WHAT NEEDS TO BE DONE >> Repeat each entry in the data, exactly.

---*---

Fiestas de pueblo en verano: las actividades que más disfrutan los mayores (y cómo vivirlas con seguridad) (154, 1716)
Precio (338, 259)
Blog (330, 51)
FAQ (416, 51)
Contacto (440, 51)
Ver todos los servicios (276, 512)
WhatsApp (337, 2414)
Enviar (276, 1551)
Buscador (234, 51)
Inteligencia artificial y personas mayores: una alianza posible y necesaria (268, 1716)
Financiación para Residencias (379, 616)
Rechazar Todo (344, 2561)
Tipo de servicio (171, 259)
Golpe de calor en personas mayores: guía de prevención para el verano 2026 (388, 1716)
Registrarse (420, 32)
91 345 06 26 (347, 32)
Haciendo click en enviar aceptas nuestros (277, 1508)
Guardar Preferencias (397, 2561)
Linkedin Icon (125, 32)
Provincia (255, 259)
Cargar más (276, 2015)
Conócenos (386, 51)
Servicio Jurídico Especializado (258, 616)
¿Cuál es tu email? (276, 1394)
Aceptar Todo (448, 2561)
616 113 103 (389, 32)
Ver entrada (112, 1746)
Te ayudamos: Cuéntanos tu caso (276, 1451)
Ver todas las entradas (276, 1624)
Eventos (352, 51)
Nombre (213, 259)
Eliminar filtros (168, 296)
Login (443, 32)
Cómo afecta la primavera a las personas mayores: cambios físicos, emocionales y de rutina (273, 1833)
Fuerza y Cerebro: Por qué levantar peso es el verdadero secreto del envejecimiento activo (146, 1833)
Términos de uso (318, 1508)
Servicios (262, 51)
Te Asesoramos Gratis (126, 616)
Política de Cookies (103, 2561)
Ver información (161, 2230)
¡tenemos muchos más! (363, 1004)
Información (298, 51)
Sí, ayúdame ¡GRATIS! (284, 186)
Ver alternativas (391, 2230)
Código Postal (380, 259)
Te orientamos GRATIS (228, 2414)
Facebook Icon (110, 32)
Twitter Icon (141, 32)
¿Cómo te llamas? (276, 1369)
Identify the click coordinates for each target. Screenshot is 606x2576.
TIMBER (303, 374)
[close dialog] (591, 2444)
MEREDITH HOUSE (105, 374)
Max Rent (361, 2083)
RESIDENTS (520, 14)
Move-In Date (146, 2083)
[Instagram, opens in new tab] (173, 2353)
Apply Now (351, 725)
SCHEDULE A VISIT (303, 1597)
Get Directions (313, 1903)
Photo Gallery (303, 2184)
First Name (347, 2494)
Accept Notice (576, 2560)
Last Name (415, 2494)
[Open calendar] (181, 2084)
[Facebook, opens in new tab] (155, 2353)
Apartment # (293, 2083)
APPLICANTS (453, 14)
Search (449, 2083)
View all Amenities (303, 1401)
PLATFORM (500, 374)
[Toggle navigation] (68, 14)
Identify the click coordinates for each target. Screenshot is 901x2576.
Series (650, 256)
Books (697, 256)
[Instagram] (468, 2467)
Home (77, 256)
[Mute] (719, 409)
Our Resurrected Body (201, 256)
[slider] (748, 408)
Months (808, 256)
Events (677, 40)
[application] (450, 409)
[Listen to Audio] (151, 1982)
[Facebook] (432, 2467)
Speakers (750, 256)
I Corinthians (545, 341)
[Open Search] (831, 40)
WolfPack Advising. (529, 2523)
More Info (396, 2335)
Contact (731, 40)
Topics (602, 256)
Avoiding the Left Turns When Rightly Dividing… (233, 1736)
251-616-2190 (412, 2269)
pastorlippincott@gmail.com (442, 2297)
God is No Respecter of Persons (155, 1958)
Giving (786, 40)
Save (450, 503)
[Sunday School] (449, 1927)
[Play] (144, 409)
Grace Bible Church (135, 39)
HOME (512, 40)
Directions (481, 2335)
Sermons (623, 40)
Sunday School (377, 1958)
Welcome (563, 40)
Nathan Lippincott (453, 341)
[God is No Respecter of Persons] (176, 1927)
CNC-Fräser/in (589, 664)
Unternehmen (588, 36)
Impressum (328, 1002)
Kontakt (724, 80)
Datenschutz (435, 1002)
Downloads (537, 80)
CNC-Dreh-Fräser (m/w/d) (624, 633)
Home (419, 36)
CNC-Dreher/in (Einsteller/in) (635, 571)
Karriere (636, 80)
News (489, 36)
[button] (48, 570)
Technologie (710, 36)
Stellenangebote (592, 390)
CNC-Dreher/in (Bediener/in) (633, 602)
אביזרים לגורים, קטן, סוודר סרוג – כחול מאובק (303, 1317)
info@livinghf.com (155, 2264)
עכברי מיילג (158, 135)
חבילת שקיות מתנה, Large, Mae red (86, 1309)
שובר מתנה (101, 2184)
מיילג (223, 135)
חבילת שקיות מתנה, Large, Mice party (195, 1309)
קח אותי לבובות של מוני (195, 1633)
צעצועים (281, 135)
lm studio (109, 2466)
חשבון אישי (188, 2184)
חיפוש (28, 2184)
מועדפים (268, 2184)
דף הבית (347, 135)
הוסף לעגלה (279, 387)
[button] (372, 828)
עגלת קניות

---*---

TASK ANSWER >>
Fiestas de pueblo en verano: las actividades que más disfrutan los mayores (y cómo vivirlas con seguridad) (154, 1716)
Precio (338, 259)
Blog (330, 51)
FAQ (416, 51)
Contacto (440, 51)
Ver todos los servicios (276, 512)
WhatsApp (337, 2414)
Enviar (276, 1551)
Buscador (234, 51)
Inteligencia artificial y personas mayores: una alianza posible y necesaria (268, 1716)
Financiación para Residencias (379, 616)
Rechazar Todo (344, 2561)
Tipo de servicio (171, 259)
Golpe de calor en personas mayores: guía de prevención para el verano 2026 (388, 1716)
Registrarse (420, 32)
91 345 06 26 (347, 32)
Haciendo click en enviar aceptas nuestros (277, 1508)
Guardar Preferencias (397, 2561)
Linkedin Icon (125, 32)
Provincia (255, 259)
Cargar más (276, 2015)
Conócenos (386, 51)
Servicio Jurídico Especializado (258, 616)
¿Cuál es tu email? (276, 1394)
Aceptar Todo (448, 2561)
616 113 103 (389, 32)
Ver entrada (112, 1746)
Te ayudamos: Cuéntanos tu caso (276, 1451)
Ver todas las entradas (276, 1624)
Eventos (352, 51)
Nombre (213, 259)
Eliminar filtros (168, 296)
Login (443, 32)
Cómo afecta la primavera a las personas mayores: cambios físicos, emocionales y de rutina (273, 1833)
Fuerza y Cerebro: Por qué levantar peso es el verdadero secreto del envejecimiento activo (146, 1833)
Términos de uso (318, 1508)
Servicios (262, 51)
Te Asesoramos Gratis (126, 616)
Política de Cookies (103, 2561)
Ver información (161, 2230)
¡tenemos muchos más! (363, 1004)
Información (298, 51)
Sí, ayúdame ¡GRATIS! (284, 186)
Ver alternativas (391, 2230)
Código Postal (380, 259)
Te orientamos GRATIS (228, 2414)
Facebook Icon (110, 32)
Twitter Icon (141, 32)
¿Cómo te llamas? (276, 1369)
Identify the click coordinates for each target. Screenshot is 606x2576.
TIMBER (303, 374)
[close dialog] (591, 2444)
MEREDITH HOUSE (105, 374)
Max Rent (361, 2083)
RESIDENTS (520, 14)
Move-In Date (146, 2083)
[Instagram, opens in new tab] (173, 2353)
Apply Now (351, 725)
SCHEDULE A VISIT (303, 1597)
Get Directions (313, 1903)
Photo Gallery (303, 2184)
First Name (347, 2494)
Accept Notice (576, 2560)
Last Name (415, 2494)
[Open calendar] (181, 2084)
[Facebook, opens in new tab] (155, 2353)
Apartment # (293, 2083)
APPLICANTS (453, 14)
Search (449, 2083)
View all Amenities (303, 1401)
PLATFORM (500, 374)
[Toggle navigation] (68, 14)
Identify the click coordinates for each target. Screenshot is 901x2576.
Series (650, 256)
Books (697, 256)
[Instagram] (468, 2467)
Home (77, 256)
[Mute] (719, 409)
Our Resurrected Body (201, 256)
[slider] (748, 408)
Months (808, 256)
Events (677, 40)
[application] (450, 409)
[Listen to Audio] (151, 1982)
[Facebook] (432, 2467)
Speakers (750, 256)
I Corinthians (545, 341)
[Open Search] (831, 40)
WolfPack Advising. (529, 2523)
More Info (396, 2335)
Contact (731, 40)
Topics (602, 256)
Avoiding the Left Turns When Rightly Dividing… (233, 1736)
251-616-2190 (412, 2269)
pastorlippincott@gmail.com (442, 2297)
God is No Respecter of Persons (155, 1958)
Giving (786, 40)
Save (450, 503)
[Sunday School] (449, 1927)
[Play] (144, 409)
Grace Bible Church (135, 39)
HOME (512, 40)
Directions (481, 2335)
Sermons (623, 40)
Sunday School (377, 1958)
Welcome (563, 40)
Nathan Lippincott (453, 341)
[God is No Respecter of Persons] (176, 1927)
CNC-Fräser/in (589, 664)
Unternehmen (588, 36)
Impressum (328, 1002)
Kontakt (724, 80)
Datenschutz (435, 1002)
Downloads (537, 80)
CNC-Dreh-Fräser (m/w/d) (624, 633)
Home (419, 36)
CNC-Dreher/in (Einsteller/in) (635, 571)
Karriere (636, 80)
News (489, 36)
[button] (48, 570)
Technologie (710, 36)
Stellenangebote (592, 390)
CNC-Dreher/in (Bediener/in) (633, 602)
אביזרים לגורים, קטן, סוודר סרוג – כחול מאובק (303, 1317)
info@livinghf.com (155, 2264)
עכברי מיילג (158, 135)
חבילת שקיות מתנה, Large, Mae red (86, 1309)
שובר מתנה (101, 2184)
מיילג (223, 135)
חבילת שקיות מתנה, Large, Mice party (195, 1309)
קח אותי לבובות של מוני (195, 1633)
צעצועים (281, 135)
lm studio (109, 2466)
חשבון אישי (188, 2184)
חיפוש (28, 2184)
מועדפים (268, 2184)
דף הבית (347, 135)
הוסף לעגלה (279, 387)
[button] (372, 828)
עגלת קניות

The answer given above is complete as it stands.